In considering these issues, we noted that it was not always clear which clinical service was responsible for directing the management of an individual’s epilepsy. We therefore recommend that where more than one clinical service becomes involved in delivering epilepsy-related healthcare to an individual with ID, the relative roles of each are clearly defined and agreed by all concerned. In the small number of study participants for whom the service primarily responsible for managing their epilepsy could not be established there was a relative preponderance of people with severe (5/11) or profound (4/11) ID, a diagnosis of a current neurological comorbidity, and prescription of fewer anti-epileptic drugs. This may indicate that those with the most severe and complex physical comorbidities find it more difficult to access any secondary care services, suggesting that clinicians should pay special attention to how the most severely disabled are treated
Turning to the comparison of characteristics of the participants being supported by CIDT to those being supported by Neurology, some differences were seen in patterns of psychiatric comorbidity and accommodation, but no significant overall differences were found in the profile of ID severity or the number of seizure types reported (Table 2). This suggests that the placement within a particular type of clinical service, at this stage in the participants’ epilepsy career, may not directly relate to their level of ID or their epilepsy. Further, given that differences in ID level were controlled for in the above comparison, the observations that participants whose epilepsy care was managed by a Neurology service were more likely to live in the family home and less likely to have a current comorbid psychiatric diagnosis cannot be explained by these participants having less severe ID. It was also noted that participants under the care of Neurology services were more likely to have seen an Epilepsy Nurse Specialist within the last year: this difference arose as a consequence of the majority of CIDTs included in the study area not having an Epilepsy Nurse.
Considering the comparison of outcome measures describing seizure severity and epilepsy-related quality of life, we examined participants’ scores on the GEOS-35 and ELDQoL. No significant differences were found between participants managed by CIDT and Neurology in terms of these outcome measures. These results can be interpreted to suggest that either the choice of clinical service does not affect a service user’s outcome (as measured by these scales), or, if the choice of service did originally affect a service user’s outcomes, the differences diminish over time and are no longer evident years later. This may reflect that service users are being supported by the most appropriate clinical service and in both services are being helped as far as current treatments permit. Alternatively, it may reflect that it does not matter which service supports a service user; perhaps, on average, both services eventually achieve a similar level of outcome. However, this comparison of outcomes between the clinical services takes no account of individual patient characteristics (as measured by the casemix variables), which were found to be reasonable predictors of scores (explaining notable proportions of variation: 0.2<R2<0.5 –see S1 Table) on the outcome measures. Thus, when comparing outcomes between clinical services, the outcomes would ideally have been adjusted to take account of the individual participant characteristics. However, we have not done this as our sample size would not robustly support such comparisons.

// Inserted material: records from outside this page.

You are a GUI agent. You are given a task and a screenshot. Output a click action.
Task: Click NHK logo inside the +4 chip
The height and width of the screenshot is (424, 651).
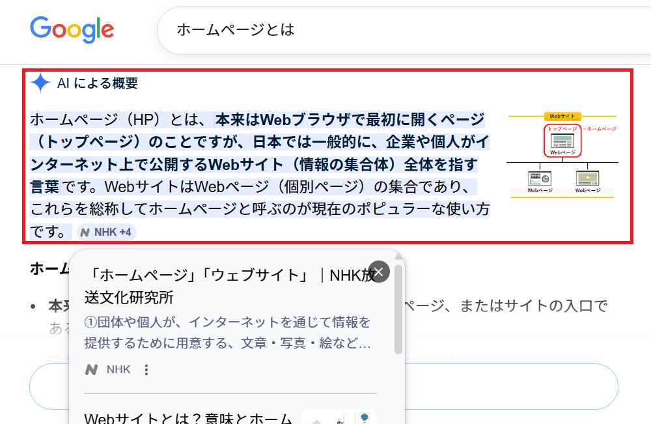[x=85, y=232]
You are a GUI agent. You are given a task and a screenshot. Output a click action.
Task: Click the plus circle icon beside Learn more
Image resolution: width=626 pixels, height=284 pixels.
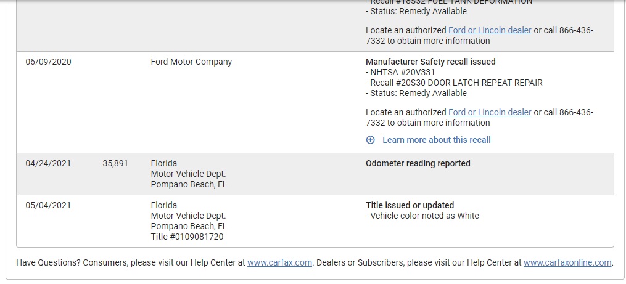(x=371, y=140)
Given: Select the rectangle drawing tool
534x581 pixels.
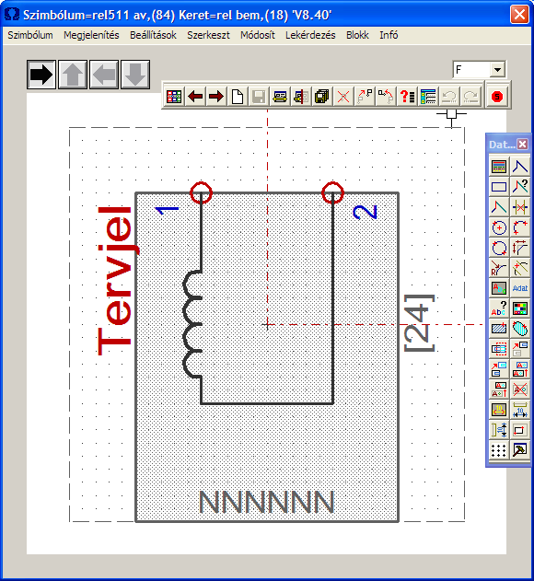Looking at the screenshot, I should pyautogui.click(x=499, y=187).
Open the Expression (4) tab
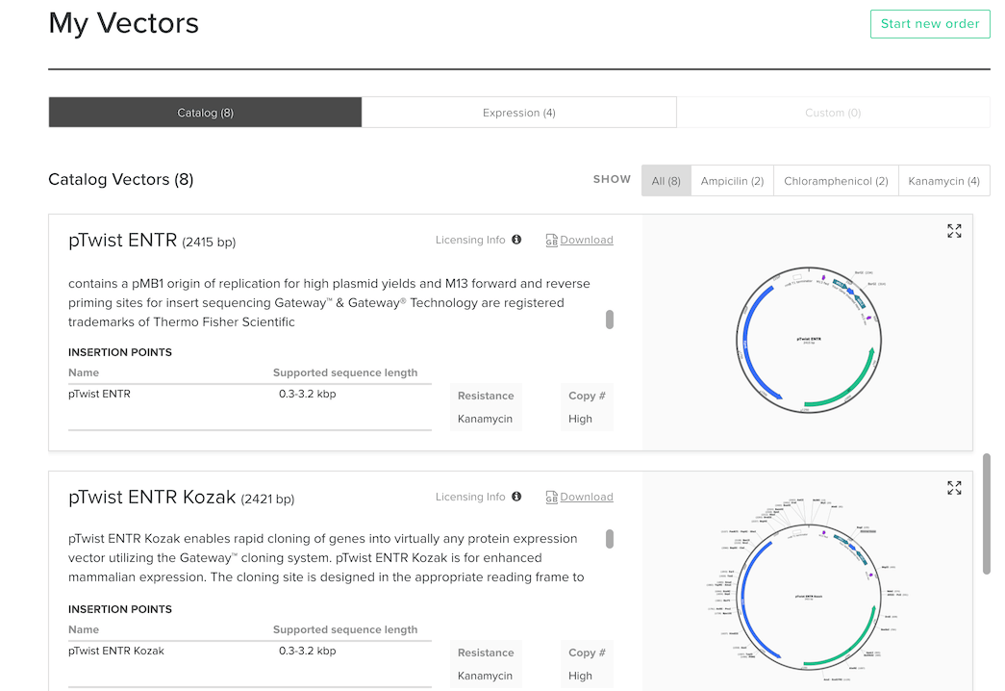Image resolution: width=1005 pixels, height=691 pixels. (x=518, y=113)
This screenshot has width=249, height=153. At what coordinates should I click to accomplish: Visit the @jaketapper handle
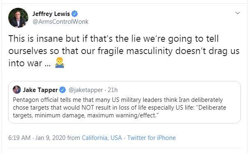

This study has a number of limitations. The work presented here is one part of a larger descriptive body of work investigating epilepsy treatment in those with ID using the recruited cohort: we explore the cost drivers of epilepsy treatment in this population in Pennington et al.  whilst Redley et al.  looks at the involvement of parents in decision making around epilepsy treatments. As such, there was no single outcome or variable that we were primarily focused and so, with no primary outcome, a sample size calculation was not appropriate. This means that the study was not powered to detect differences between the management pathways on the GEOS-35 and ELDQoL (or other differences). Thus, the lack of statistical differences in these outcomes may be caused by a lack of statistical power. Further, as noted above, we were not able to adjust the outcome comparison for patient characteristics, due to the sample size (small in absolute terms, but from a difficult to recruit vulnerable population).
The study is also limited by having a cross-sectional design, which limits some of the questions we can address. We cannot explore how outcomes fluctuate within the pathways over time. Also, we do not have access to data describing participants’ state at the time of initial referral to the clinical service in which their epilepsy was first managed. Therefore, we cannot comment on the reasons for their referral to one service rather than the other, or comment on earlier aspects of their care pathway experience. To explore outcomes over time and collect robust historical data on the patient treatment would require a participant-demanding longitudinal study in this vulnerable population. However, the cross-sectional study reported here can help focus future research questions, in that we describe individuals, their epilepsy management and related variables in the midst of what for many of the study population has been a very long-term condition, addressing the question of what factors to consider when identifying an appropriate care pathway for individuals with chronic complex comorbidities.
We have not been able to explore the extent of any selection bias. This is potentially concerning, particularly as only 30% (91/306) of eligible patients consented. However, low consent rates are not unusual for research in ID: in Perez et al. –a study looking at adverse outcomes in adults with ID and mealtime support—only 142 consent to take part out of an identified population of 726, a rate of 20%. It is difficult to recruit from the ID population for many reasons, such as the capacity to consent and, relatedly, the frequent need to include family and carers in the research. Unfortunately, we did not have ethical permission to retain the data of non-responders or of the non-consenting population and so cannot conduct a non-responder analysis to compare the characteristics of those that did and did not consent. However, we can compare some of our consenter characteristics with a meta-analysis conducted by Robertson et al.  that considers 48 studies of epilepsy in people with ID. We found that 15% of our sample had mild ID, while the remaining 85% had more severe ID; this compares with a split of 17.5% and 82.5% within the meta-analysis of Robertson et al . Further, the meta-analysis shows the prevalence of epilepsy within people with ID to be similar in both males (24.8%, 95% CI: 19.6–30.8%) and females (22.2%, 95% CI: 17.3–28.1); therefore in our sample, all of whom have ID and epilepsy, we would expect a near equal split between the sexes—this is observed (51% male/49% female). Hence, for at least these parameters, there is evidence for our population being representative of the wider population with ID and epilepsy.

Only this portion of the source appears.